A combination of cashless policy, mobile phone penetration and internet affordability has led to an increase in Fintech companies in Nigeria, ranging from savings, insurance to crowdfunding platforms. According to a Nairametrics report published in 2020, Nigeria’s Fintech landscape consists of 210-250 companies with revenues expected to reach $543m in 2022 up from $153.1m in 2017. While these platforms have helped to improve access to financial services, there has been some unintended consequences chief of which is ‘electronic’ fraud.
Fraud incidences are however not new in the banking industry. According to an NDIC report, approximately 38,000 fraud and forgery cases totaling N39b were reported by Deposit money banks (DMBs) in 2018 alone, representing a 44% increase from the previous year, 96% of which occurred in the top 10 DMBs. Internet and technology-based sources had the highest frequency and accounted for 59.2% of fraud cases. With the increase in fraud incidences, one cannot but wonder who is to blame: customers, financial institutions or regulators? What are the shared responsibilities of each of these parties? What’s the appropriate response when fraud occurs? How do we measure ‘proper’ response: customer refund? better systems? detection?
First, prevention is always better than cure like the popular saying goes. Data protection, avoiding phishing emails, enhanced security features, continuous customer education on scamming methods, controls at a corporate level etc. are some preventive strategies to safeguard financial assets. However, since fraud follows opportunities and attack weaknesses, fraudsters have been known to adapt their tactics by using technological advancements to exploit vulnerabilities. The Twitter incidence of Cryptocurrency transfers, by compromising verified accounts, is a good example of workarounds by fraudsters. If we’re being honest, fraud is here to stay.

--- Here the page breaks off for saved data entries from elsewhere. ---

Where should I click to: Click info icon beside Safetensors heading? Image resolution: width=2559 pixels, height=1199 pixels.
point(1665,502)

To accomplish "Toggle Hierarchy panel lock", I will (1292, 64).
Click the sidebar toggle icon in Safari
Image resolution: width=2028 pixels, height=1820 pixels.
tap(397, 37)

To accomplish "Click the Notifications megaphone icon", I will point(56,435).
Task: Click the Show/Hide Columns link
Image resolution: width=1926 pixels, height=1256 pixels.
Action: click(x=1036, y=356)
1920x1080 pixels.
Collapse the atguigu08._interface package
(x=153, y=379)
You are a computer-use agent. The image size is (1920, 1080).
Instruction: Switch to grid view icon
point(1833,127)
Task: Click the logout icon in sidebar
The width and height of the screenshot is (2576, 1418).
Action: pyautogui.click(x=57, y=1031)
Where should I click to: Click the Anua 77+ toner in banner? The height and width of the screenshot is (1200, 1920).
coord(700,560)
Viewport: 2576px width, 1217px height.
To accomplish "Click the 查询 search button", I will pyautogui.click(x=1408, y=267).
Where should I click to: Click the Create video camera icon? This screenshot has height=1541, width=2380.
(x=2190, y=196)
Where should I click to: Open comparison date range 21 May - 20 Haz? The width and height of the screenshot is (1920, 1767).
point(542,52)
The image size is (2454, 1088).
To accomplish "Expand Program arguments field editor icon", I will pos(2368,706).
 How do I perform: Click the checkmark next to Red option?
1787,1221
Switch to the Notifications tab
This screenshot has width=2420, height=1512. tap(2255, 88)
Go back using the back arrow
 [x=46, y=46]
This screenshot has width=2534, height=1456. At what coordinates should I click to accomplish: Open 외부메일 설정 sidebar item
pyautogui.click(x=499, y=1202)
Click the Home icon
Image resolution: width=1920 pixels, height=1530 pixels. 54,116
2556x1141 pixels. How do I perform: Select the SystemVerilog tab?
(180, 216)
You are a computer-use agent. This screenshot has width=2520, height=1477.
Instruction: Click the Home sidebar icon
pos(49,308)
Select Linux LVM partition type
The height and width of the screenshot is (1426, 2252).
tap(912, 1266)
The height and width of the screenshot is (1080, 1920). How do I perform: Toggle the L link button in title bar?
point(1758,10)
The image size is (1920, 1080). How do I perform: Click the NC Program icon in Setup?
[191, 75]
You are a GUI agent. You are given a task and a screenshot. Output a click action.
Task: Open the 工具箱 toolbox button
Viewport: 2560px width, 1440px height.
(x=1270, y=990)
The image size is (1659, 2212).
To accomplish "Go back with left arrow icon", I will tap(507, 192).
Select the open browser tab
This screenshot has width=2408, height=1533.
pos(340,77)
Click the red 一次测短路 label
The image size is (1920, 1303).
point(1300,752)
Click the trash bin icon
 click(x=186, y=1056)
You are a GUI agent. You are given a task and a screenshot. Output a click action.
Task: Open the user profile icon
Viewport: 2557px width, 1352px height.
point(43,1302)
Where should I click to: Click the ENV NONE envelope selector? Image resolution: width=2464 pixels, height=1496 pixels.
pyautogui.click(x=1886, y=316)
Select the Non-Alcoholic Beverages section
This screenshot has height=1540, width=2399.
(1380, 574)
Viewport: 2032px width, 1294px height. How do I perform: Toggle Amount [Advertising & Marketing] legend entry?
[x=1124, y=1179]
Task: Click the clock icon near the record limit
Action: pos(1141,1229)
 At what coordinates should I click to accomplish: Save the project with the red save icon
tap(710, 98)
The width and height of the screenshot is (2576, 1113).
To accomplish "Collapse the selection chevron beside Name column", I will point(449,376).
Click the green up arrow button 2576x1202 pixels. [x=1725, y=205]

When money grow wings, as it often does, prompt detection and escalation may improve the chances of recovering some or all of it. One must quickly reiterate that escalation itself may not mean much, depending on the nature of the fraud. In any case, all involved parties, down to the fraudsters, try to protect their downside. On the one hand customers demand immediate refund of their loss, while financial institutions try to find a balance between their fiduciary responsibility and ascertaining the cause of the incidence which typically range from customer negligence, system compromise, staff error, internal/external collusion, the list goes on. In cases of negligence, refunds are almost impossible, and may perhaps have been built into T&Cs. Regulation, for good reason, also often hinder prompt resolution. For example, banks are usually not allowed to initiate withdrawals from customer accounts without a customer’s consent, or a court order. It follows therefore, that even when investigation reveal where fraudulent proceeds have been moved, getting a correspondent bank to place a lien and/or transfer those funds might be difficult.
If you hear of a major fraud incidence at your favorite restaurant, you’d probably go for a meal the next day, however if you read about an ‘isolated’ fraud incidence on your savings platform, you’d be more than likely to rethink your continued relationship with the financial institution. In an industry where there’s a fiduciary relationship between players, building and maintaining trust through appropriate stakeholder management is critical to ensuring long-term success.
Ultimately, fraud is global, ‘proper’ response, however, is a different ball game.